Work to complete: Copy out every line of the data below word for word, leaving the pictures out.

Provided data:

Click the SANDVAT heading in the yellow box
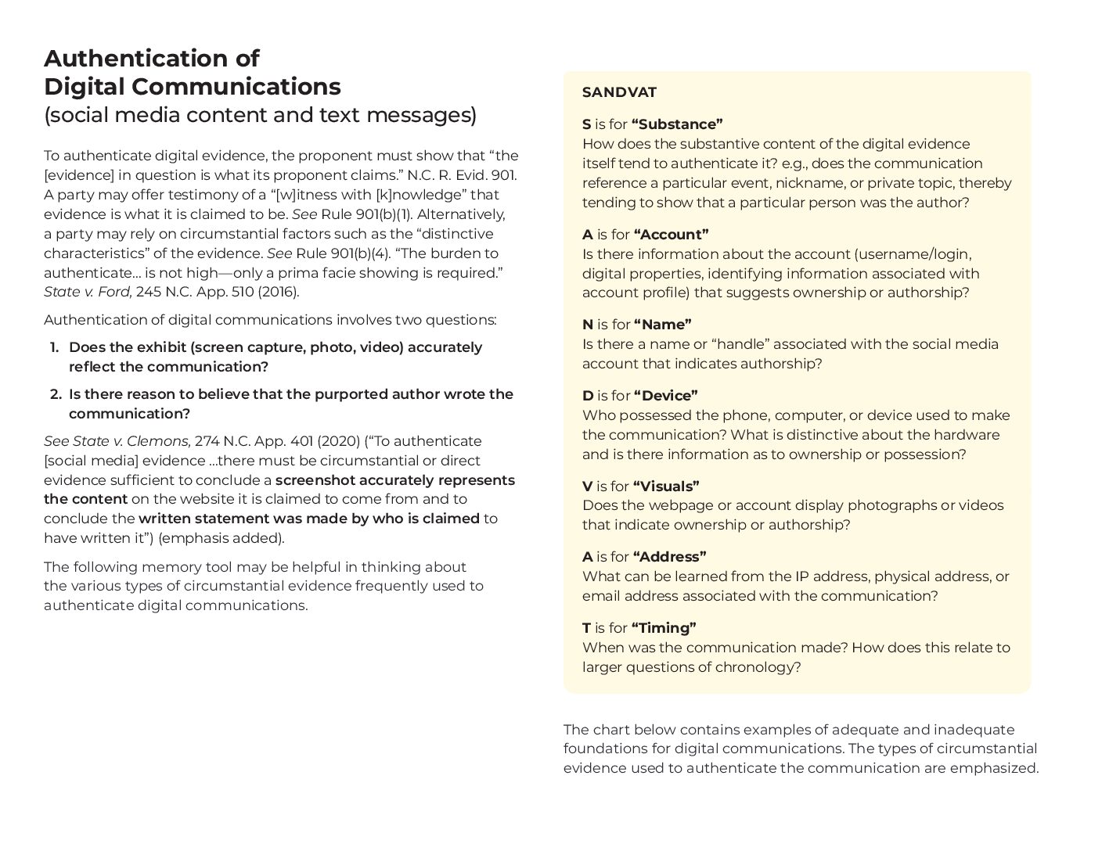pos(619,92)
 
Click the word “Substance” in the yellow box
pos(677,124)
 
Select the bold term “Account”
pos(671,235)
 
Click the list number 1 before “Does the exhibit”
pos(54,347)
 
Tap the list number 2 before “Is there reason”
pos(55,394)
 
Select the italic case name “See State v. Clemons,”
pos(117,441)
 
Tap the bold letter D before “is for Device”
pos(588,396)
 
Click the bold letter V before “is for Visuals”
pos(587,487)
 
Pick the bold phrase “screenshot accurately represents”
pos(395,480)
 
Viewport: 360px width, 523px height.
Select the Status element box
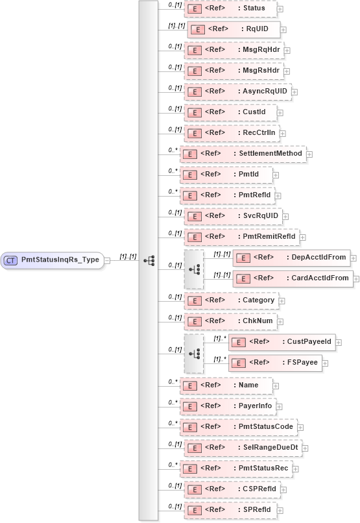coord(230,8)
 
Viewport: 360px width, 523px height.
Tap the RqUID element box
coord(233,29)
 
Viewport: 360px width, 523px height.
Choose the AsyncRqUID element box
coord(237,91)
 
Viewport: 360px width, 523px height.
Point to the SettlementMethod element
coord(243,154)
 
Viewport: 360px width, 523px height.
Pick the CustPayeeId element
coord(281,341)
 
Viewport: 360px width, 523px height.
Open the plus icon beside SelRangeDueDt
coord(305,448)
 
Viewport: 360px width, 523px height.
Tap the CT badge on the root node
coord(11,260)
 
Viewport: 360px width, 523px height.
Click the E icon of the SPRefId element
coord(192,509)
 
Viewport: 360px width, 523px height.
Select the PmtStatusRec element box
coord(239,468)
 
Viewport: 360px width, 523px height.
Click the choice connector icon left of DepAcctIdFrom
coord(194,268)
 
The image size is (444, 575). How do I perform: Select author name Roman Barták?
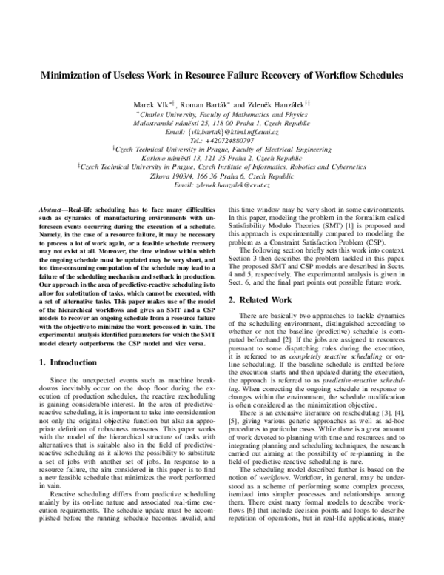(x=202, y=103)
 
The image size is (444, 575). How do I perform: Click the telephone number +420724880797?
(x=222, y=139)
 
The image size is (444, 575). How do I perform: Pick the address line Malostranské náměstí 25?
(x=189, y=122)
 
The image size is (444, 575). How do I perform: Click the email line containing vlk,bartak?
(x=222, y=130)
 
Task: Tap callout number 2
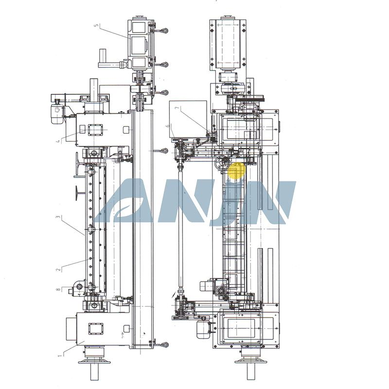(58, 269)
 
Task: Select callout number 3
(58, 217)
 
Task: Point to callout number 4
(58, 141)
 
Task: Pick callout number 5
(96, 26)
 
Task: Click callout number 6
(168, 126)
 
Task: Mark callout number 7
(177, 108)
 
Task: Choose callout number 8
(58, 289)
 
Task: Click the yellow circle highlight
(236, 171)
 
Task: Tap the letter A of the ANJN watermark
(124, 200)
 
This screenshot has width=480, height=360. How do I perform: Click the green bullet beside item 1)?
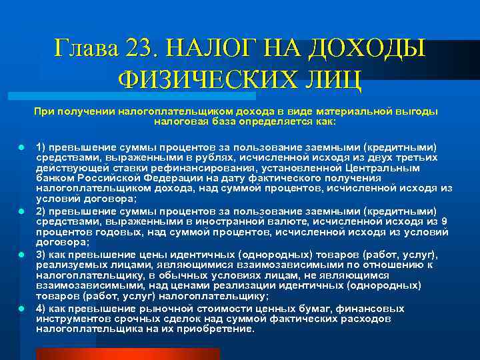tap(21, 145)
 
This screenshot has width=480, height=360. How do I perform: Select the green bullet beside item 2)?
tap(21, 210)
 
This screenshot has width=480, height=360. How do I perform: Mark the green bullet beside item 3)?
tap(21, 255)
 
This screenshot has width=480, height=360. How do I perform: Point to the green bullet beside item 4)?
tap(21, 309)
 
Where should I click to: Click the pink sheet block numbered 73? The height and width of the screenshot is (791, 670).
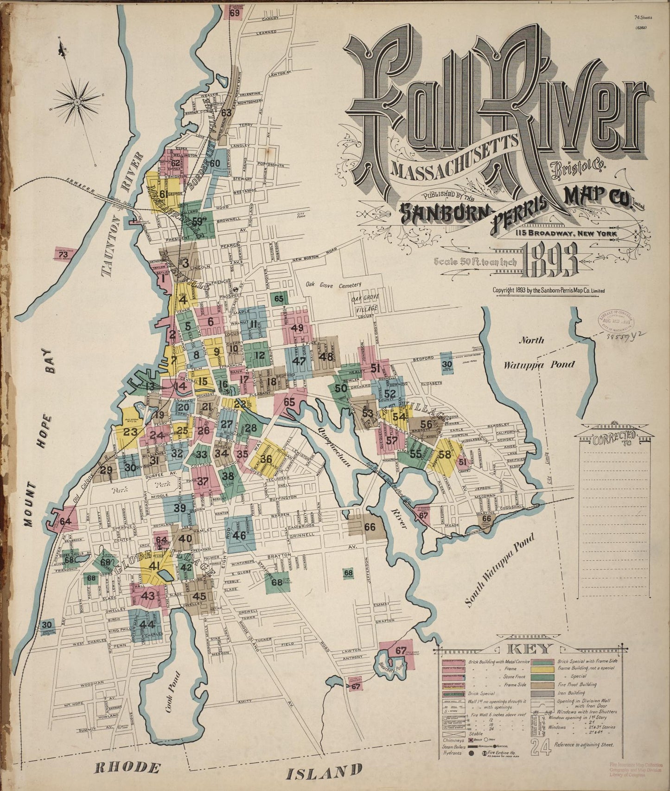[x=63, y=254]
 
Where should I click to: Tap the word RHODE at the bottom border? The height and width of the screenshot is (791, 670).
[x=126, y=767]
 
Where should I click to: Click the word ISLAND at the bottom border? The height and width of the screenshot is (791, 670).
[x=324, y=772]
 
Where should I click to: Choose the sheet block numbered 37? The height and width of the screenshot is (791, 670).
[x=203, y=481]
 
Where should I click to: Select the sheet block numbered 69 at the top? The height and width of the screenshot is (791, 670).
[x=234, y=13]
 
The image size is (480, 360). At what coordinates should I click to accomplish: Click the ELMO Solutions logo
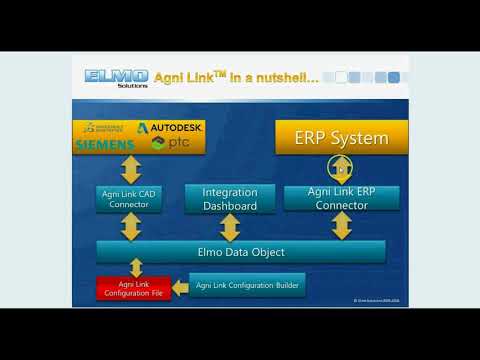tap(116, 78)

Result below:
Click the SANDVAT heading in the yellow box
pos(619,92)
 
Click the word “Substance” in the yellow box
pos(677,124)
 
Select the bold term “Account”
pos(671,235)
 
Click the list number 1 before “Does the exhibit”
pos(54,347)
 
Tap the list number 2 before “Is there reason”
pos(55,394)
 
Select the italic case name “See State v. Clemons,”
pos(117,441)
 
Tap the bold letter D before “is for Device”
pos(588,396)
 
Click the bold letter V before “is for Visuals”
pos(587,487)
 
Pick the bold phrase “screenshot accurately represents”
pos(395,480)
 
Viewport: 360px width, 523px height.
Select the Status element box
coord(230,8)
 
Viewport: 360px width, 523px height.
Tap the RqUID element box
coord(233,29)
 
Viewport: 360px width, 523px height.
Choose the AsyncRqUID element box
coord(237,91)
 
Viewport: 360px width, 523px height.
Point to the SettlementMethod element
coord(243,154)
 
Viewport: 360px width, 523px height.
Pick the CustPayeeId element
coord(281,341)
 
Viewport: 360px width, 523px height.
Open the plus icon beside SelRangeDueDt
coord(305,448)
 
Viewport: 360px width, 523px height.
Tap the CT badge on the root node
coord(11,260)
 
Viewport: 360px width, 523px height.
Click the E icon of the SPRefId element
coord(192,509)
 
Viewport: 360px width, 523px height.
Select the PmtStatusRec element box
coord(239,468)
 
Viewport: 360px width, 523px height.
Click the choice connector icon left of DepAcctIdFrom
coord(194,268)
 
The image size is (444, 575). How do I perform: Select author name Roman Barták?
(x=202, y=103)
 
The image size is (444, 575). How do I perform: Click the telephone number +420724880797?
(x=222, y=139)
 
The image size is (444, 575). How do I perform: Pick the address line Malostranské náměstí 25?
(x=189, y=122)
 
The image size is (444, 575). How do I perform: Click the email line containing vlk,bartak?
(x=222, y=130)
 
Task: Tap callout number 2
(58, 269)
 
Task: Select callout number 3
(58, 217)
 
Task: Point to callout number 4
(58, 141)
 
Task: Pick callout number 5
(96, 26)
 
Task: Click callout number 6
(168, 126)
 
Task: Mark callout number 7
(177, 108)
 
Task: Choose callout number 8
(58, 289)
 
Task: Click the yellow circle highlight
(236, 171)
 
Task: Tap the letter A of the ANJN watermark
(124, 200)
 
This screenshot has width=480, height=360. How do I perform: Click the green bullet beside item 1)?
tap(21, 145)
 
This screenshot has width=480, height=360. How do I perform: Select the green bullet beside item 2)?
tap(21, 210)
 
This screenshot has width=480, height=360. How do I perform: Mark the green bullet beside item 3)?
tap(21, 255)
 
This screenshot has width=480, height=360. How do I perform: Point to the green bullet beside item 4)?
tap(21, 309)
 
Where should I click to: Click the pink sheet block numbered 73? The height and width of the screenshot is (791, 670).
[x=63, y=254]
 
Where should I click to: Tap the word RHODE at the bottom border? The height and width of the screenshot is (791, 670).
[x=126, y=767]
 
Where should I click to: Click the word ISLAND at the bottom border? The height and width of the screenshot is (791, 670).
[x=324, y=772]
 
Where should I click to: Choose the sheet block numbered 37? The height and width of the screenshot is (791, 670).
[x=203, y=481]
 
Where should I click to: Select the sheet block numbered 69 at the top? The height and width of the screenshot is (791, 670).
[x=234, y=13]
 
The image size is (480, 360). At what coordinates should I click to accomplish: Click the ELMO Solutions logo
tap(116, 78)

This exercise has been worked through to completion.